* **WORK ORDER**
Would you please repeat, word for word, only the lines from the one holding "Task: Show the 1M price history" through the one holding "Task: Switch to the Sound Effects tab" in the material below, without the pictures?

Start of DATA TO EXAMINE

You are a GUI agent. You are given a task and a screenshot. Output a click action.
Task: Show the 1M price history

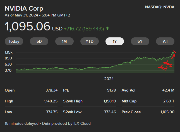[x=64, y=41]
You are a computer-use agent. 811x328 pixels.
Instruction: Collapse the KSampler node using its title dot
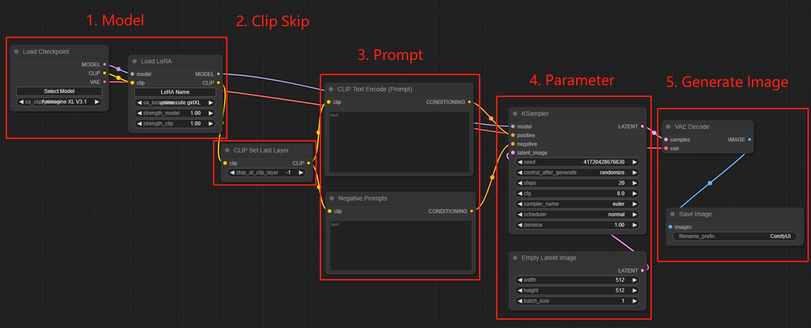tap(515, 114)
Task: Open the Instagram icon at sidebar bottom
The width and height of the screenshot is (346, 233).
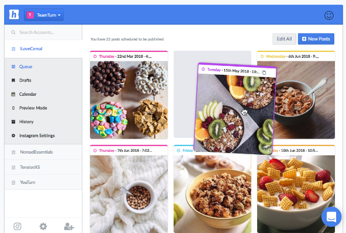Action: (x=18, y=226)
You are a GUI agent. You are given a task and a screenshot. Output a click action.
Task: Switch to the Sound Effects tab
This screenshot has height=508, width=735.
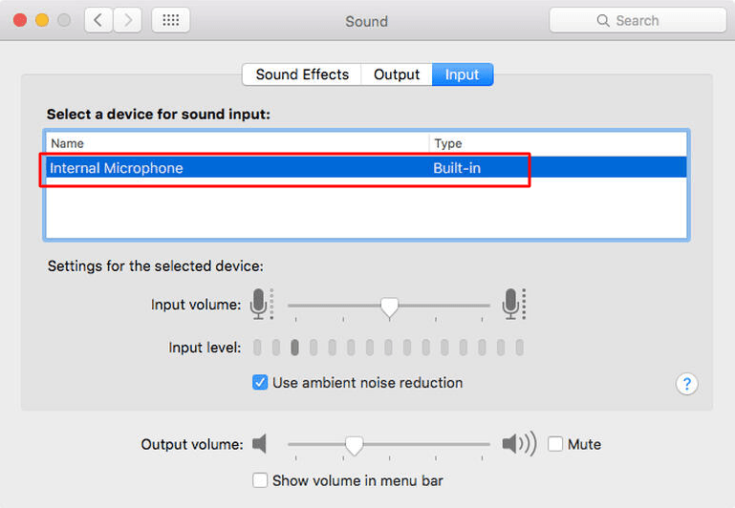click(302, 74)
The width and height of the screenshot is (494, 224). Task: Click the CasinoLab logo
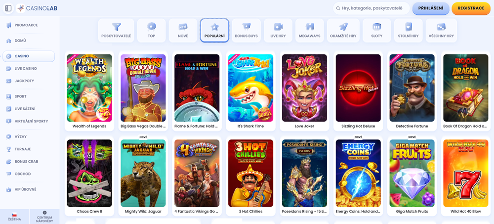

End of DATA TO EXAMINE

* **SOLUTION TO THIS PROBLEM**
Task: Show the 1M price history

[x=64, y=41]
You are a computer-use agent. 811x328 pixels.
Instruction: Collapse the KSampler node using its title dot
tap(515, 114)
Task: Open the Instagram icon at sidebar bottom
The width and height of the screenshot is (346, 233).
Action: (x=18, y=226)
You are a GUI agent. You are given a task and a screenshot. Output a click action.
Task: Switch to the Sound Effects tab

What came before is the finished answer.